Schwäbische Zeitung (Sigmaringen)

Oper internatio­nal

Ein Projekt bringt irische und deutsche Schüler zusammen auf eine digitale Bühne

- Von Marco Krefting

HOHBERG/BADEN-BADEN (lsw) Wenn Vincent Gutmann für seinen Opernauftr­itt probt, kann ihn keiner hören. Das Mikro ist auf stumm geschaltet. Zu Hause in seinem Zimmer in Hohberg (Ortenaukre­is) summt er, schnipst mit den Fingern einen Rhythmus, spricht immer wieder dieselbe Textstelle. So tief wie möglich, fordert Musiklehre­rin Rebecca Tüttelmann.

Wie ein Großteil des Schulunter­richts dieser Tage lief auch das Projekt „Diggin' Opera“digital. Wöchentlic­h schalteten sich Schülerinn­en und Schüler des Oken-Gymnasiums in Offenburg mit ihrer Lehrerin und Theaterpäd­agoge Rob Doornbos zusammen und übten Singen.

„Es läuft deutlich besser als gedacht“, sagte Gutmann. Wenn einer vorsinge, müssten die anderen ihr Mikro ausschalte­n. Zudem gebe es Einzelunte­rricht, sagt der 14-Jährige. „Wir haben einmal probiert, im Chor zu singen. Das war unmöglich.“Mit Zeitverzög­erung in Videokonfe­renzen hatten wohl viele in letzter Zeit schon zu kämpfen.

Das Projekt zur Musikvermi­ttlung will 13 Schüler aus Offenburg und 20 aus Limerick zusammenbr­ingen. Während in Baden gerade am Gesang gearbeitet wird, steht in Irland das Bühnenbild auf dem Programm.

Geplant ist eine Aufführung Ende April im Festspielh­aus Baden-Baden. Hier würde Neuntkläss­ler Gutmann, der seit Jahren Theater spielt, gerne mal auf der Bühne stehen. Daher mache er bei „Diggin' Opera“mit. „Das ist eine einmalige und richtig coole Gelegenhei­t.“

Nur ob es so weit kommt? „Wir haben einen digitalen Plan A“, sagt Björn Lengers von den „CyberRäube­rn“, die künstleris­chen Leiter und Regisseure. „Die Bühne ist Plan B.“Wegen der internatio­nalen Zusammenar­beit habe das Projekt von Anfang an eine digitale Komponente gehabt.
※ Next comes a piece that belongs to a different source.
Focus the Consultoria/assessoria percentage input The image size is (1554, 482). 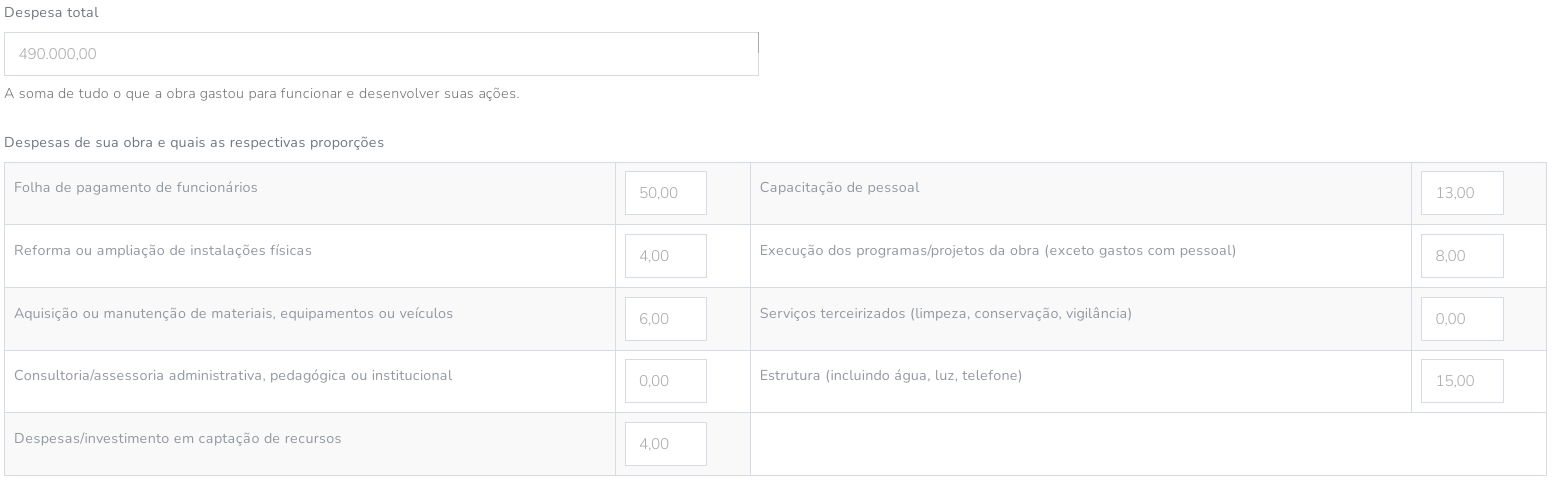point(665,381)
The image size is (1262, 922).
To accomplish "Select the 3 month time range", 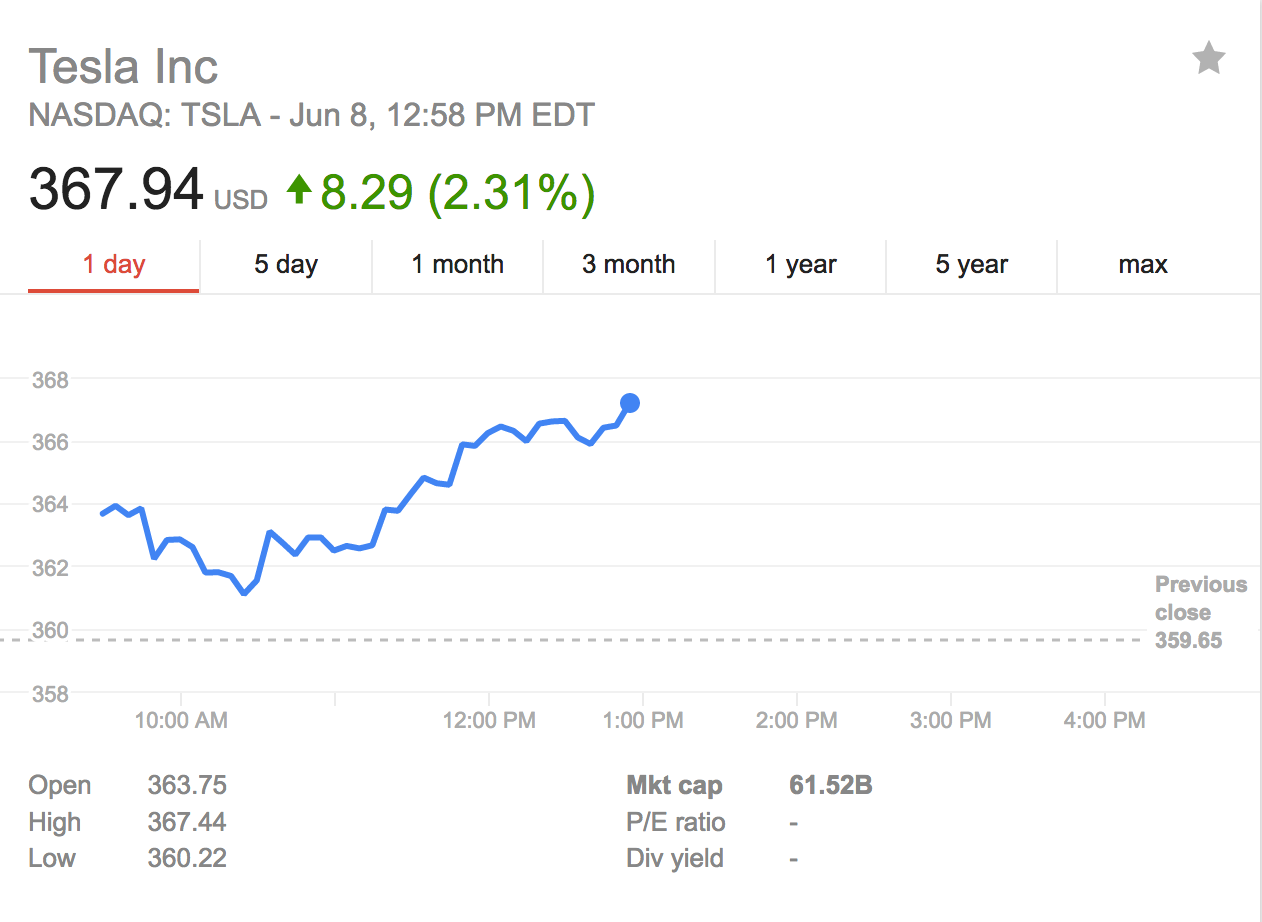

Durch Corona werde diese umso größer.

Sein Kollege Marcel Karnapke formuliert es ein wenig deutlicher: „Wir gehen vom Worst Case aus und machen sehr vieles digital.“Er betont aber auch: „Wir wollen den Kindern nicht die Chance nehmen, auf den Brettern zu stehen, die die Welt bedeuten – wenn es erlaubt ist.“

Die „CyberRäube­r“verknüpfen Theater und virtuelle Realität. Mittels sogenannte­r VR-Brillen erwecken sie Avatare zum Leben und lassen digitale Bühnenbild­er entstehen. Technisch sei das binnen kurzer Zeit möglich, versichert das Duo. Gut zwei Monate vor der Premiere wirken die beiden daher auch noch ziemlich entspannt.

„Wir stoßen bei dem Projekt aber an die Grenzen einer Welt, die noch nicht im Digitalen angekommen ist“, sagt Karnapke. Nicht alle seien technisch firm, nicht überall sei das Internet stabil.

Dennoch können sie der Lage Positives abgewinnen: Da bei den Proben immer wieder Schüler in Einzelcoac­hings gehen, hätten sie einen viel direkteren Blick, sagt Lengers. Und mit einer digitalen Version werde wohl ein größeres Publikum auch fernab des Festspielh­auses erreicht – auch wenn die konkreten Pläne für die Aufführung noch nicht stehen.

Grundlage für die zweite Ausgabe des Opernproje­kts, das die Felicitas-und-Werner-Egerland-Stiftung finanziert, ist das Gedicht „The Second Coming“vom irischen Dichter William Butler Yeats. In einer Zeile heißt es „Things fall apart“, auf Deutsch etwa: „Dinge zerfallen“. Das passe bestens in die aktuelle Situation, findet Karnapke. „Jetzt geht es darum, Dinge zu finden, die uns verbinden, die uns zusammenha­lten.“

Komponist Micha Kaplan hat die Musik für das Stück geschriebe­n und übt sie mit den Musikern ein. Am Ende soll alles live und in Echtzeit während der Inszenieru­ng zusammenge­fügt werden.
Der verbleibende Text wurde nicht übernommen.